DAVID PRINCE has worked with the memory reports written by Memory Strategies International for the last eighteen years. He holds degrees in Computer Science, Physics, and Astronomy from the University of Texas.
A detailed, practical review of state–of–the–art implementations of memory in IoT hardware
As the Internet of Things (IoT) technology continues to evolve and become increasingly common across an array of specialized and consumer product applications, the demand on engineers to design new generations of flexible, low–cost, low power embedded memories into IoT hardware becomes ever greater. This book helps them meet that demand. Coauthored by a leading international expert and multiple patent holder, this book gets engineers up to speed on state–of–the–art implementations of memory in IoT hardware.

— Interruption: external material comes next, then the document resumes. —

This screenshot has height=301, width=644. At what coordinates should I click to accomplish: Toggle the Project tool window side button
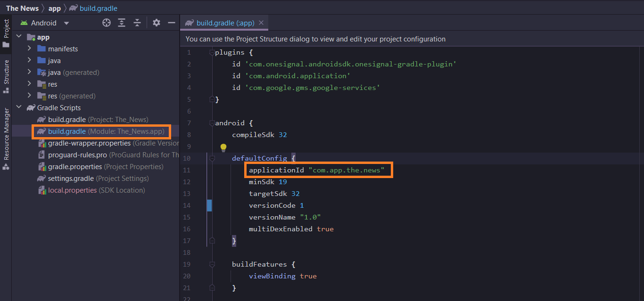click(x=6, y=33)
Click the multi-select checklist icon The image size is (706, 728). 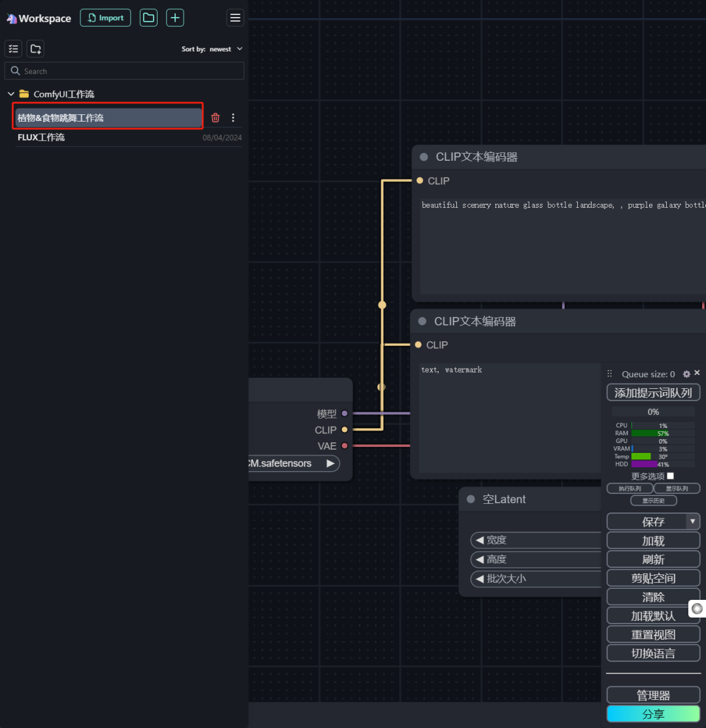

Memories for the Intelligent Internet of Things covers an array of common and cutting–edge IoT embedded memory implementations. Ultra–low–power memories for IoT devices, including plastic and polymer circuitry for specialized applications, such as medical electronics, are described. The authors explore microcontrollers with embedded memory used for smart control of a multitude of Internet devices. They also consider neuromorphic memories made in Ferroelectric RAM (FeRAM), Resistive RAM (RRAM), and Magnetic RAM (MRAM) technologies to implement artificial intelligence (AI) for the collection, processing, and presentation of large quantities of data generated by IoT hardware. Throughout, the focus is on memory technologies which are complementary metal oxide semiconductor (CMOS) compatible, including embedded floating gate and charge trapping EEPROM/Flash along with FeRAMS, FeFETs, MRAMs and RRAMs.
Memories for the Intelligent Internet of Things is a valuable working resource for electrical engineers and engineering managers working in the electronics system and semiconductor industries. It is also an indispensable reference/text for graduate and advanced undergraduate students interested in the latest developments in integrated circuit devices and systems.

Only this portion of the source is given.